- _TRY IT_
Take the records underneath and set them down exactly.

- _RECORDS SHOWN_
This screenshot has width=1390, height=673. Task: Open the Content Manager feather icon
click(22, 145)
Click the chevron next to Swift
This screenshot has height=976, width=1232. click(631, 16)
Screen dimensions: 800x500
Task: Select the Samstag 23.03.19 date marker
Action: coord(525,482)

- _SOLVED EXERCISE_
This screenshot has width=1390, height=673. Task: Open the Content Manager feather icon
click(22, 145)
Click the chevron next to Swift
This screenshot has height=976, width=1232. click(631, 16)
Screen dimensions: 800x500
Task: Select the Samstag 23.03.19 date marker
Action: coord(525,482)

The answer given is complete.